RACIST LITTLE FREE LIBRARIES:

This piece in the New York Times is really something, and I mean that in the worst possible sense.

Erin Aubry Kaplan lives in Inglewood, “a mostly Black and Latino city in southwestern Los Angeles County,” and she decides to build a Little Free Library, as they are called, in her front yard so neighbors walking by can borrow a book. She builds one because she loves books, but because in our puritanical times nothing can be as simple as that, she writes that she also put one up “to signal to my longtime neighbors that we had our own ideas about improvement, and could carry them out in our own way. There are organizations that help people build these little libraries, but I did mine independently. I envisioned it as a place for my neighbors to stay connected during the pandemic.”

Fine. But then things get a little crazy. A white couple stops and looks at her library and Aubry Kaplan freaks out: “Instantly, I was flooded with emotions — astonishment, and then resentment, and then astonishment at my resentment. It all converged into a silent scream in my head of, Get off my lawn!

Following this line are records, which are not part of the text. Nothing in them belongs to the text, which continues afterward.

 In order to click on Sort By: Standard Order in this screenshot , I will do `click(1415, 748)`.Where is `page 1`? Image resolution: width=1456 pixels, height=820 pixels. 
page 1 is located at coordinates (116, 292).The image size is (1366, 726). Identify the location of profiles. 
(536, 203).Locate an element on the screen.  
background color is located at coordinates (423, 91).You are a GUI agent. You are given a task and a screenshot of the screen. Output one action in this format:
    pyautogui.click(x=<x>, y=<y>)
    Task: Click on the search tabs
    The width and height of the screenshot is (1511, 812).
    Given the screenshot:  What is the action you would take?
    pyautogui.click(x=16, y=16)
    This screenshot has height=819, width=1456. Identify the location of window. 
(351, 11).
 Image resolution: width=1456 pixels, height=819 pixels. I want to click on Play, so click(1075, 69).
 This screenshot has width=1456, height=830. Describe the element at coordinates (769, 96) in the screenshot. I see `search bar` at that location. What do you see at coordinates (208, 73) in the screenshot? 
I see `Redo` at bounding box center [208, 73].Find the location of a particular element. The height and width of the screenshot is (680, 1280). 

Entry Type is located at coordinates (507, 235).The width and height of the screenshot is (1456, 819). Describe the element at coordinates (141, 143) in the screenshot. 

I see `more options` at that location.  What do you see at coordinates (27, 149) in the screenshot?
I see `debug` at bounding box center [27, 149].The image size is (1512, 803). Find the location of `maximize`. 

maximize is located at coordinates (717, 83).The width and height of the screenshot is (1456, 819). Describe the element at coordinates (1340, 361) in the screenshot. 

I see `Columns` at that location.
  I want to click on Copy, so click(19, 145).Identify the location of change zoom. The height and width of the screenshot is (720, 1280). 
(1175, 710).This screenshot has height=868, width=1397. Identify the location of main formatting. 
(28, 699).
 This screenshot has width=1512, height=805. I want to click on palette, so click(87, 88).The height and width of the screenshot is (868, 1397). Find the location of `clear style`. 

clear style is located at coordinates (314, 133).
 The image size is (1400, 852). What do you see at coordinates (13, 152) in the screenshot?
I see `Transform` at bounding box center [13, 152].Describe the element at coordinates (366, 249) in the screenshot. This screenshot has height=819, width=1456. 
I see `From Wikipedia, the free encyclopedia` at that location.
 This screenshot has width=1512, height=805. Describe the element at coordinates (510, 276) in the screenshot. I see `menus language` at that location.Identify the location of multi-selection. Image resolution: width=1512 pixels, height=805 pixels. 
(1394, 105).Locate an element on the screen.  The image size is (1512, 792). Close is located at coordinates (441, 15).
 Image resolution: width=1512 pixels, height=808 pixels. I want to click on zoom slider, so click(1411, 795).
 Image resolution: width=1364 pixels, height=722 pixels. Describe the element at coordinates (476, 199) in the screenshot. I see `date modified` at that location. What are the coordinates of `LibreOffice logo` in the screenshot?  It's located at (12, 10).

She doesn’t yell “Get off my lawn,” thankfully, and she doesn’t take down the library because a white couple stopped and looked at it without even borrowing a book. But, while embarrassed by her initial reaction, she comes to see it as natural: “What I resented was not this specific couple,” she writes, “It was their whiteness.” Technically, she put the little library out for “everyone,” but it was really for everyone but white people, and when the white couple stopped and looked at the books, they were transgressing on black space, once again pushing black people to the margins, appropriating black expression, and gentrifying the black neighborhood. Aren’t whites the worst?

I’m so old, I can remember when librarians would judge people by the content of their character, not by the color of their skin.